• [Page extract]
..............................
Build: gcc -O2 -Wall pagecache_50m_demo.c -o pagecache_50m_demo

Test runner (run.sh):

#!/usr/bin/env bash
set -euo pipefail

# Config (overridable via env)
SIZE_MB="${SIZE_MB:-500}"
IMG="${IMG:-/var/tmp/pagecache_demo.img}"
MNT="${MNT:-/mnt/pagecache_demo}"
DEMO_BIN="${DEMO_BIN:-./pagecache_50m_demo}"
STATE="${STATE:-/var/tmp/pagecache_demo.state}" # stores LOOP + FS type

usage() {
  echo "Usage:"
  echo "  sudo $0 --ext4         Prepare ext4 loopback FS and mount it at \$MNT"
  echo "  sudo $0 --xfs          Prepare xfs  loopback FS and mount it at \$MNT"
  echo "  sudo $0 --btrfs        Prepare btrfs loopback FS and mount it at \$MNT"
  echo "  sudo $0 --tmpfs        Prepare tmpfs mount at \$MNT (no image/loop)"
  echo "  sudo $0 --run          Run demo on mounted \$MNT"
  echo "  sudo $0 --cleanup      Unmount and remove loop/image/state"
  echo
  echo "Env overrides:"
..............................
• [Task description]
In the test runner script, what is the default value of SIZE_MB when no environment override is given?

• [Data block]
..............................
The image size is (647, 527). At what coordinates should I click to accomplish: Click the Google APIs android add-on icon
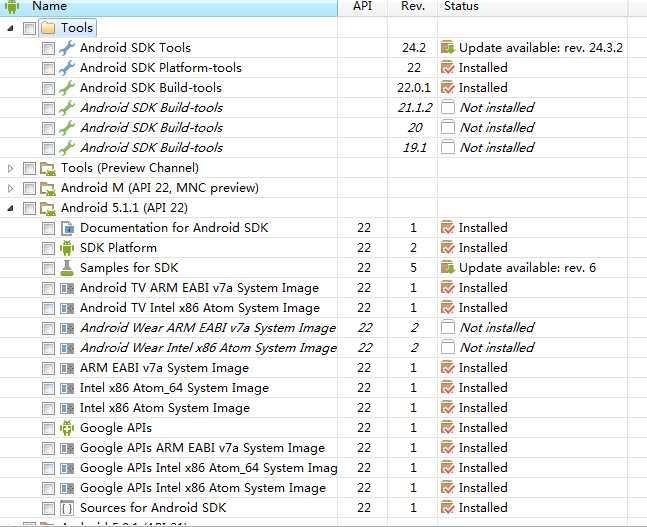(x=67, y=428)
..............................
• [Completed exercise]
500